Jakarta (ANTARA) - Menteri Energi dan Sumber Daya Mineral (ESDM) Bahlil Lahadalia mengusulkan strategi pemanfaatan batu bara dan energi baru terbarukan (EBT).
Dengan memanfaatkan cadangan melimpah batu bara, teknologi CCS (Carbon Capture and Storage) akan diterapkan untuk menangkap emisi karbon dari Pembangkit Listrik Tenaga Uap (PLTU) batu bara yang kemudian disimpan di bekas sumur minyak serta gas.
"Jadi, judulnya batubara bukan kotor, ini batu bara bersih,” kata dia dalam Indonesia Economic Summit di Jakarta, Rabu.
Di sisi lain, penggunaan EBT seperti energi surya dan angin akan dioptimalkan pada siang hari, sementara baru bara digunakan pada malam hari. Kombinasi ini diharapkan dapat menjaga harga listrik tetap terjangkau dan daya saing industri tetap terjaga.
“Kita blending agar harganya pas masuk. Karena kalau tidak, saya yakinkan bahwa kita akan mengalami persoalan yang susah. (Strategi ini dilakukan) supaya industri kita bisa tetap kompetitif dengan produk-produk yang lain,” ungkapnya.
Saat ini, dunia sedang menjadikan isu EBT sebagai perbincangan. Hal ini terkait dengan Perjanjian Iklim Paris atau Paris Agreement, inisiatif yang digagas oleh negara-negara maju seperti Amerika Serikat (AS) untuk menekan emisi karbon dan beralih ke energi yang lebih bersih.
Sebagai bagian dari komitmen global, Indonesia disebut telah berencana "mempensiunkan" sebagian PLTU batu bara. Bahkan, dalam Rencana Usaha Penyediaan Tenaga Listrik (RUPTL) 2025-2034, pemanfaatan batu bara sebagai pembangkit listrik akan berkurang signifikan dan digantikan dengan gas serta EBT lainnya.
Namun, pasca AS keluar dari Perjanjian Paris karena Donald Trump selaku Presiden mementingkan kepentingan domestik, Bahlil menduga ada kekeliruan dari kesepakatan global tersebut.
Apalagi, Indonesia juga memiliki tantangan besar implementasi EBT dalam hal biaya produksi listrik dari gas yang ternyata jauh lebih mahal dibandingkan batu bara dengan selisih Rp5-6 triliun per gigawatt (GW) per tahun.

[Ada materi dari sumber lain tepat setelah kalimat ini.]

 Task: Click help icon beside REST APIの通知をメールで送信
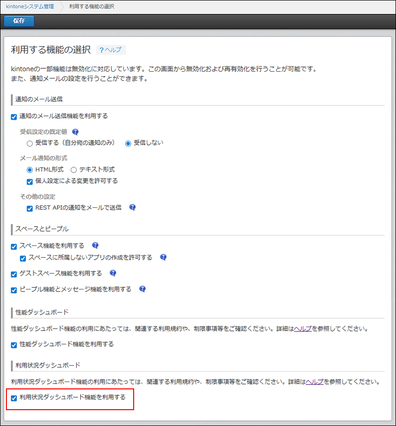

Apabila Indonesia hendak membangun 10 GW PLTU gas hingga tahun 2029, lanjutnya, maka selisih biaya yang harus ditanggung bisa mencapai Rp50 triliun dalam setahun. Artinya, dibutuhkan Rp500 triliun hingga tahun 2034 jika ditargetkan pembangunan PLTU gas sebanyak 21 GW.
Untuk menanggung beban biaya sebesar itu, maka opsi yang ada ialah meningkatkan tarif listrik untuk rakyat atau negara memberikan subsidi. Jika negara memilih subsidi, maka beban anggaran bakal semakin besar.
Ketersediaan gas juga menjadi problem tersendiri, mengingat dibutuhkan 250 kargo gas LNG (Liquefied Natural Gas) untuk membangun 10 GW PLTU gas (dengan perhitungan 1 GW PLTU gas membutuhkan 25 kargo gas LNG dalam satu tahun). Ini berarti hampir seluruh produksi gas dalam negeri bakal habis dipakai guna memenuhi kebutuhan listrik.
“Jadi, ini dilema yang sangat luar biasa. Sudah harganya tinggi, gas kita dipakai semua ke sana,” ucap Bahlil.
“Saya laporkan kepada Pak Presiden, saya bilang kalau batu bara kita ini kan masih banyak, kenapa harus kita ikut gendang negara-negara besar? China, India, masih batubara, cuma di-blending. Saya sampaikan kepada Pak Presiden, Pak, kalau Bapak izinkan, kasih kami waktu, kita buat strategi agar cost-nya tidak mahal, tapi energi baru terbarukan tetap ada,” ujar Menteri ESDM.